**Document section**

_ _ _ _ _ _ _

From his early years Petr Petrovich was very passionate about
zoology, which, in combination with his extraordinary energetic
personality, made him a good zoologist even at school.
Most of Peter Petrovich's life was intertwined with the Zoological
Institute, where he conducted his research for more than 50 years.
Since 1984, he served aswas the permanent head of the functional
morphology department at the Laboratory of Theriology. Petr Petrovich
has always been an inexhaustible generator of ideas, an indefatigable
field researcher and inspirer of youth. During his life he published
more than 120 scientific works. The monograph "Mammals Run" was
translated into English in 1976 and brought him fame in the West
long before the author himself was able to go abroad. His comparative
morpho-functional studies cover the widest spectrum of mammalian
forms and address a wide range of problems of their adaptive
evolution. However, he never changed the focus of his studies,
a subject to which his youthful interest had not dwindled until
the last days. This subject - the musculature of mammals - allowed
him to know the functions and realization of digging, running,
swimming ...

_ _ _ _ _ _ _

**Brief A**
Reproduce the passage of the Petr Petrovich biography that opens with the words containing "From his early" and closes with "than 50 years.".

**Records to use**
_ _ _ _ _ _ _

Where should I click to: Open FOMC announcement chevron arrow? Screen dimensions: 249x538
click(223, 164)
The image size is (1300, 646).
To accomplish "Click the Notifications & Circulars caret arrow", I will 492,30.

_ _ _ _ _ _ _

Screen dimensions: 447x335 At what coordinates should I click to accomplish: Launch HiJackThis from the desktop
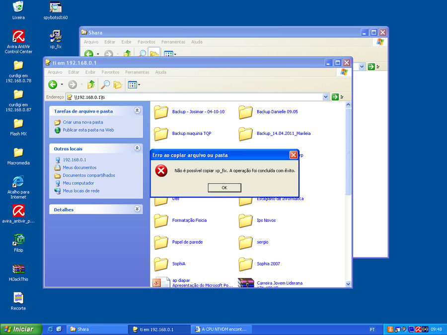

_ _ _ _ _ _ _

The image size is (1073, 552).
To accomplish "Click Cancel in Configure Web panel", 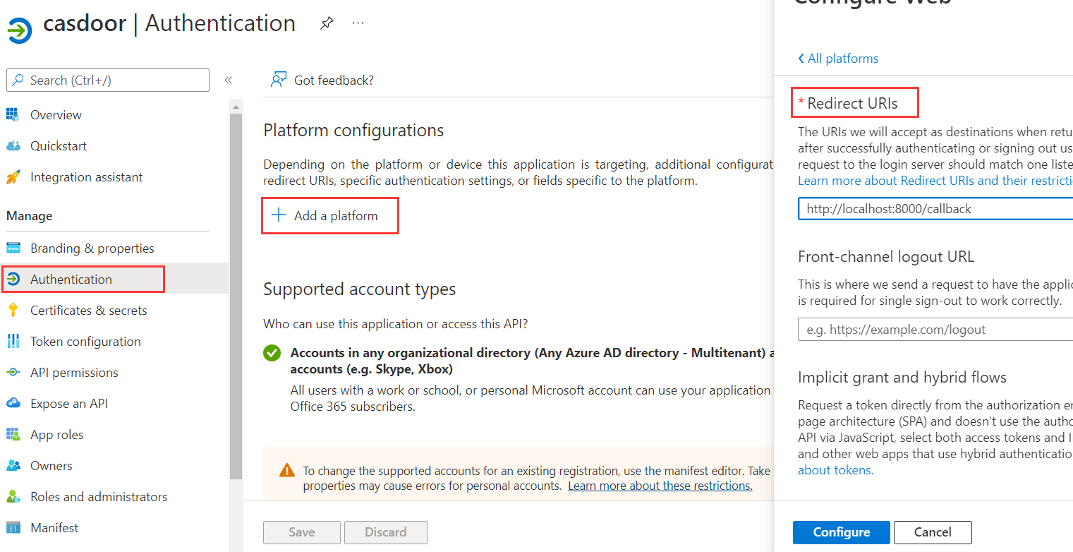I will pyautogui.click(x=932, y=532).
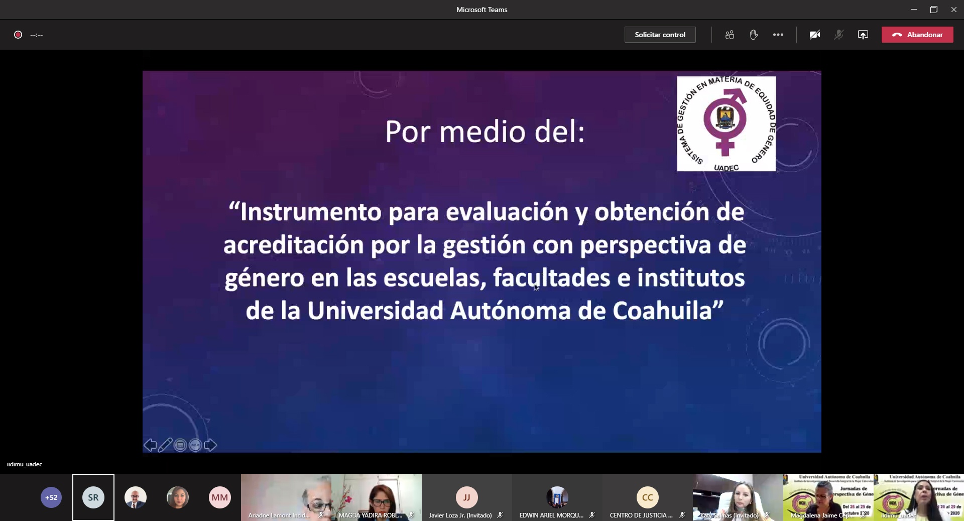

_ _ _ _ _ _ _

**Brief B**
Write out the part of the records that opens with the line containing "The image size is (1300, 646)." and closes with the line containing "I will 492,30.", including both of those lines and nothing else.

**Output A**
From his early years Petr Petrovich was very passionate about
zoology, which, in combination with his extraordinary energetic
personality, made him a good zoologist even at school.
Most of Peter Petrovich's life was intertwined with the Zoological
Institute, where he conducted his research for more than 50 years.

**Output B**
The image size is (1300, 646).
To accomplish "Click the Notifications & Circulars caret arrow", I will 492,30.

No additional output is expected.